However, it’s been a long time since avant-garde cultural expressions, whether they have institutional support or lack thereof, have shown a strong critical charge regarding the problems of Cuban society and its institutions, and they have nothing to do with the dogmas of socialist realism.
On this horizon, the “recoveries” of previously marginalized intellectuals, which have taken place from the 1990s onwards, have multiplied. In contrast, even the intellectuals who produced the most sophisticated notions of socialist realism, such as Mirta Aguirre, have been forgotten.
Attempts to “rehabilitate” officials committed to the politics of socialist realism, such as Luis Pavón Tamayo and Armando Quesada, provoked a huge wave of repudiation in 2007. The ideologues of what was called the “gray five-year period”—a concept that qualifies as the worst period of Soviet influence in Cuba (1971-1976) 1—contribute nothing to the Cuban present. Their followers are careful to quote them.
On the other hand, there are visions that reduce culture to artists and writers, that treat the “literate city” as the privileged seat of critical consciousness about society, or defend “essences” of nationality that must be protected by the “creators.” They are simplified visions, with little social understanding of how culture is produced, and that don’t know how part of Cuban intellectual discourses are not connected with social agendas of peremptory importance, or how, in contrast, critical discourses remake the bases of what we will understand by Cuban culture.
Is this Soviet influence still seen in the political debates of the left in Cuba?
“Marxism-Leninism”—the Stalinist formula of Marxism—has long been repudiated by many. Critical Marxism; contemporary currents of critical thought that are nourished by Marxism but aren’t limited to it; feminisms, anti-racism and environmentalism, the decolonial approach, left-wing republicanism, among others, are referents of the Cuban debate on democracy within the Cuban left. The identity of these lefts is not reduced to their position with respect to the State, since they also have differences among themselves. For its part, the Cuban State doesn’t recognize or dialogue with a great deal of them.

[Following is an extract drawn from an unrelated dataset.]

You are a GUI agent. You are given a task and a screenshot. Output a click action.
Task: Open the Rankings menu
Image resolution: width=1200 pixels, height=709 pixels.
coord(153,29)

There are orthodox attempts, official or para-official, to disqualify areas of these lefts, but they swim against the current: they have few and coarse referents to sustain themselves and they are forced to go through a huge amount of “theoretical” vicissitudes, of which the old recourse, of Stalinist descent, of “condemning” as “enemies,” with a vocation to “restore capitalism” is not alien, to a large number of actors who follow such critical references on socialism and democracy.
What do you think was the influence of Stalinism on the Cuban revolutionary leadership?
Your question refers, I understand, to people within the leadership. I have to ignore here contexts and discussions that structurally framed the positions of that leadership vis-à-vis the USSR, such as the discussions around Tito’s Yugoslavia, the Non-Aligned Movement, the Sino-Soviet conflict or the geopolitics of the Cold War. I also need, for space, to ignore the theoretical discussion on what to understand by Stalinism. For this reason, I respond with a perhaps broad focus on what I consider that presence and influence on the Cuban leadership.
If we are dealing with people, this is a description of some of those positions. Blas Roca led the first Communist Party of Cuba for decades (for three decades called the Popular Socialist Party—PSP) and later he was a senior leader of the Communist Party of Cuba (current) and presided over the National Assembly of People’s Power (ANPP).
Before 1959, Roca’s party lavished statements in favor of Stalinism. Raúl Roa García, a non-party socialist before 1959, was very critical of the “little red father.” Later, he was a brilliant Minister of Foreign Affairs of the Revolution and later vice president of the ANPP, right next to Roca.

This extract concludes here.